# Jet DC650 dust collector and lathe: any tips for my setup?



## laxin213 (Jan 25, 2013)

Hi guys,

I have a small woodshop in my basement. Graduated from a simple shop vac to this entry level jet dust collector, dc-650. One major drawback of the dc-650 is the top input. It makes the hosing difficult. I rigged up some blocks to support my setup. I have it Y off to provide collection to the lathe, and gates for efficiency. I also added the round swivel for what i thought would be ease of use....

The issue I'm seeing is the hose vac is short and overall awkward to use. Even with the wooden block zip tied up , my afraid I'll knock the dust collector over or cause parts to separate and the rest to fall. 

Any suggestions?


----------



## NCPaladin (Aug 7, 2010)

I think I would get another section of hose to go to the lathe.
If you can't secure the bottom base to the post as you did the top I think I would add a sand bag between the bottom base and the bag. It shouldn't affect the operation any, just have a couple of inches less height in the bag.


----------



## Nate Bos (Jan 11, 2012)

Maybe you could add a 90 degree turn right at the beginning so it is coming out of the side instead of straight up, also I think you have the Y upside down. The way you have it makes the dust have to turn a big angle when coming from the lathe, and loses a lot of suction.
Hope this helps!


----------



## Dave Paine (May 30, 2012)

I am surprised if you are much airflow/ suction at the lathe.

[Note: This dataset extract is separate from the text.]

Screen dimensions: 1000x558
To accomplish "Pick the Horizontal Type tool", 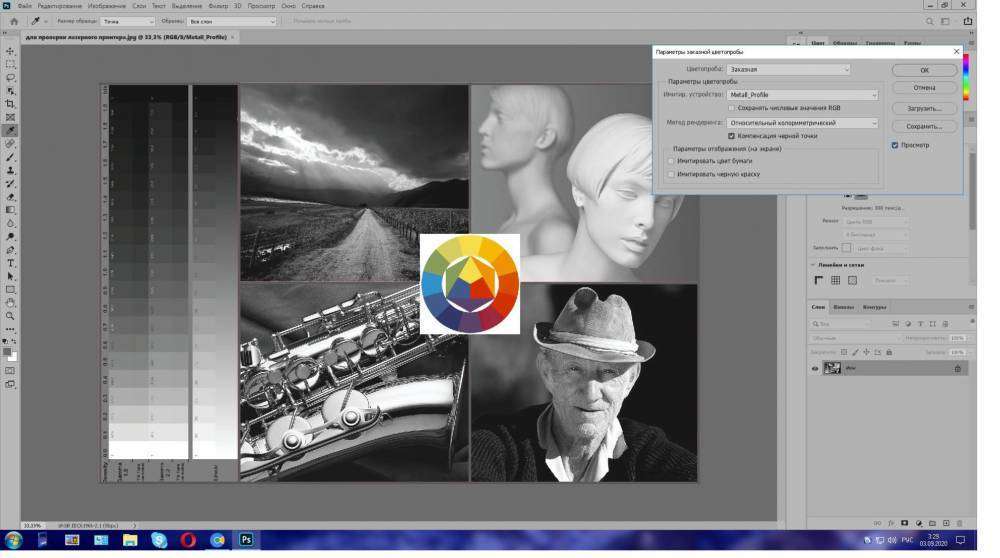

Sorry to be the messenger of bad news, but your Y fitting is installed "backwards". This is causing the air to have to double back on itself. It will do so but consume a LOT of pressure drop. 

Everything in a ducting system consumes pressure drop.

If the lathe connection is stationary using sewer pipe and long radius 90 deg elbows will have much less pressure drop than the flexible hose. If you cannot find, then use 2 45 deg. Do not use the 90 deg fittings which have a sharp corner on the inside. Too much pressure drop.

Example of long radius fitting.
http://www.lowes.com/pd_24870-676-41P0ST_4294765356__?productId=3609606&Ns=p_product_avg_rating|1&pl=1¤tURL=%3FNs%3Dp_product_avg_rating|1&facetInfo=

I would use a shop vac for cleaning the floor. This is what I use.

If you need to use the DC, then change the lathe connection to solid PVC pipe and put the Y in the line and secure to the lathe. I do not see you pulling the lathe over. You can then stop using the round swivel, which is also contributing to pressure drop and should not be needed with flex hose.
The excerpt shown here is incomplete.